- [REQUIRED ACTION]
One part of the entries below is wanted: the lines from the one containing "You are a GUI agent. The screenshot is 339×2576." through the one containing "Phone (51, 2148)". Write those out exactly and nothing else.

[DATA TO EXAMINE Boundary: Start]

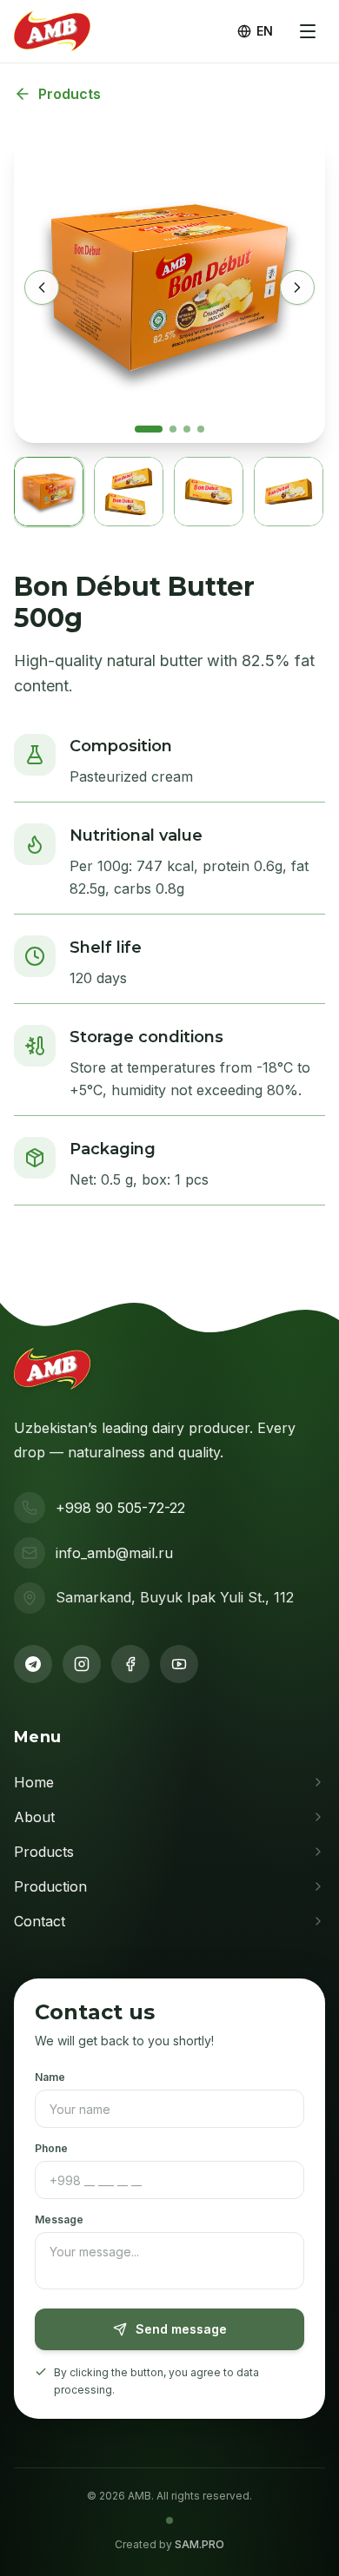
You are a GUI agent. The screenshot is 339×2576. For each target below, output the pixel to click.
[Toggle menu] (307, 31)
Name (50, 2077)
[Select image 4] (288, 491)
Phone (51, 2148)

[DATA TO EXAMINE Boundary: End]
[DATA TO EXAMINE Boundary: Start]

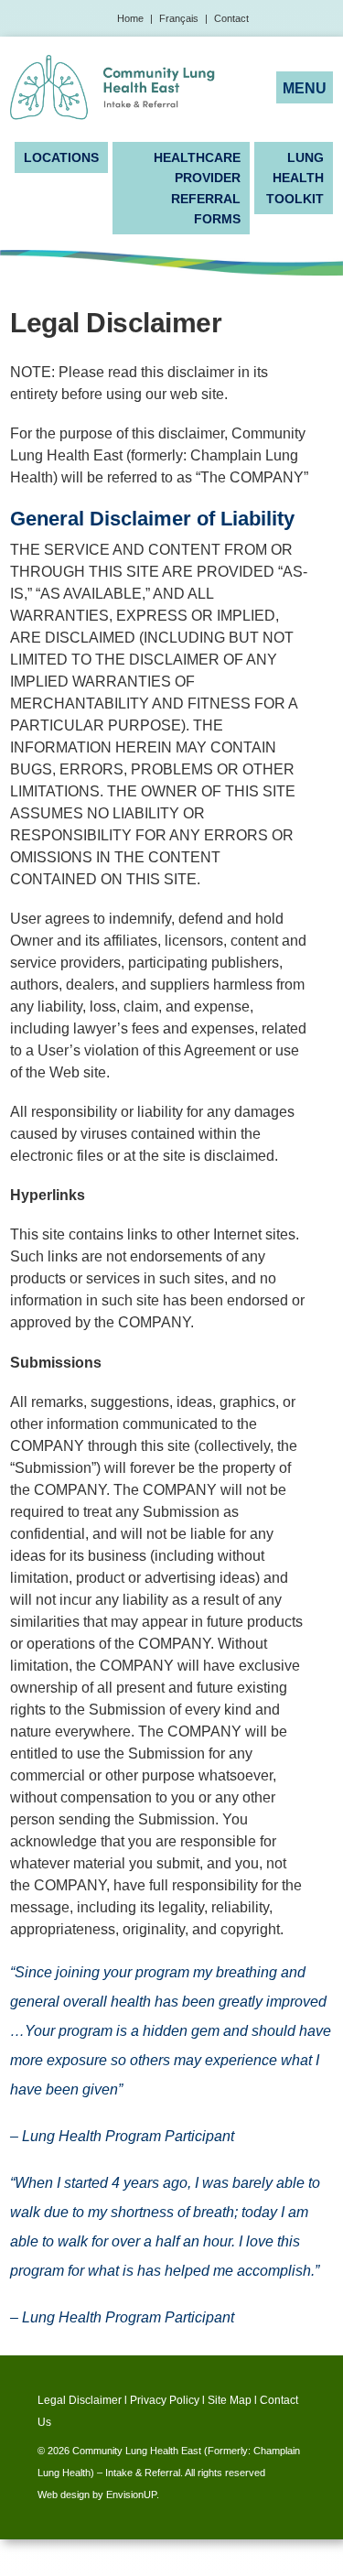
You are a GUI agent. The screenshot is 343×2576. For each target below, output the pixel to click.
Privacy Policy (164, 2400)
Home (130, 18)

[DATA TO EXAMINE Boundary: End]

- [EXERCISE ANSWER]
You are a GUI agent. The screenshot is 339×2576. For each target below, output the pixel to click.
[Toggle menu] (307, 31)
Name (50, 2077)
[Select image 4] (288, 491)
Phone (51, 2148)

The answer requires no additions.